» Records to use
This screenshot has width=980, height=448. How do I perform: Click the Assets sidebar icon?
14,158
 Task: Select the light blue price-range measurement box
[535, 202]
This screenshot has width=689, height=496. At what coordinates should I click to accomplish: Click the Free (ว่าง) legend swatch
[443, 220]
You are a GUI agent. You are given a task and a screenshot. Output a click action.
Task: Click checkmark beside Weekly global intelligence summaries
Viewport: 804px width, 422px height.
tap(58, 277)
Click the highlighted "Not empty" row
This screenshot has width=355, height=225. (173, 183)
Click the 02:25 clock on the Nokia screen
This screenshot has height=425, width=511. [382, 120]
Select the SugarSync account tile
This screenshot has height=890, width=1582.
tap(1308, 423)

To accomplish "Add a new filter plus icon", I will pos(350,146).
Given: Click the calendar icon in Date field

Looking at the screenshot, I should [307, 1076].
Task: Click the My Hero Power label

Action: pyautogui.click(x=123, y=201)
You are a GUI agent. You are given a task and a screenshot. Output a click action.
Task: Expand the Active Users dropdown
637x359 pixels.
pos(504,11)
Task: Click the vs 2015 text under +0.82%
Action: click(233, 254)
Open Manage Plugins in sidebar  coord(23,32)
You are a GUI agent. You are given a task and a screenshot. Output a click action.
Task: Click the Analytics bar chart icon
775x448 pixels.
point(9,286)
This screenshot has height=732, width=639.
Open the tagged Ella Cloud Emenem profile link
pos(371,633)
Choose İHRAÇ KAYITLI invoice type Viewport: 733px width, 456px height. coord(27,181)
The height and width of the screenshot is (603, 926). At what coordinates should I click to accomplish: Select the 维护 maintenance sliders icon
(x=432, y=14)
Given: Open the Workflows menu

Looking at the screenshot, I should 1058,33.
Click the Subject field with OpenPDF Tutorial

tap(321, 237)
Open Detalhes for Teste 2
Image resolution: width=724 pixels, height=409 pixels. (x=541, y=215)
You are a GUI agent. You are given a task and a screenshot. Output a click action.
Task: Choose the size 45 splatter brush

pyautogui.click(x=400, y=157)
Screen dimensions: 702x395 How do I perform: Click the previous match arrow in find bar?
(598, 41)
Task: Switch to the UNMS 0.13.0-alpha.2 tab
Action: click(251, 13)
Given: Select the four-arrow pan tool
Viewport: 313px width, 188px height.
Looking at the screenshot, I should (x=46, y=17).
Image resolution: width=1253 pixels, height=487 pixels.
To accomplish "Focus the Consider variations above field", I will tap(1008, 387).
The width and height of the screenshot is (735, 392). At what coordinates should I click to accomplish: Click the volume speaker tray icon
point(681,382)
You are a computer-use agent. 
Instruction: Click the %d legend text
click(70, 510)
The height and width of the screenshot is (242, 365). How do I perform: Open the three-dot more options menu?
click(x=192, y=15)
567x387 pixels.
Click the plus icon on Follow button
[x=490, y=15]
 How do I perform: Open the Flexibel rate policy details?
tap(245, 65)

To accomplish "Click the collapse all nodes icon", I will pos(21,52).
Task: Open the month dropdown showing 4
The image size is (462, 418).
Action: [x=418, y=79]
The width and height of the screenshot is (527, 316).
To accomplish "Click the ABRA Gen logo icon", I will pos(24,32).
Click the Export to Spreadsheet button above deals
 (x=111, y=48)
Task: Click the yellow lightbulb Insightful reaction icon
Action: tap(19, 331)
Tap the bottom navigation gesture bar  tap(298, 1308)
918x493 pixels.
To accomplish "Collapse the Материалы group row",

» Task description
Reproduce the listing above verbatim, starting at the line that contains "The width and height of the screenshot is (527, 316)." and continuing through its final line.

» The output
The width and height of the screenshot is (527, 316).
To accomplish "Click the ABRA Gen logo icon", I will pos(24,32).
Click the Export to Spreadsheet button above deals
 (x=111, y=48)
Task: Click the yellow lightbulb Insightful reaction icon
Action: tap(19, 331)
Tap the bottom navigation gesture bar  tap(298, 1308)
918x493 pixels.
To accomplish "Collapse the Материалы group row",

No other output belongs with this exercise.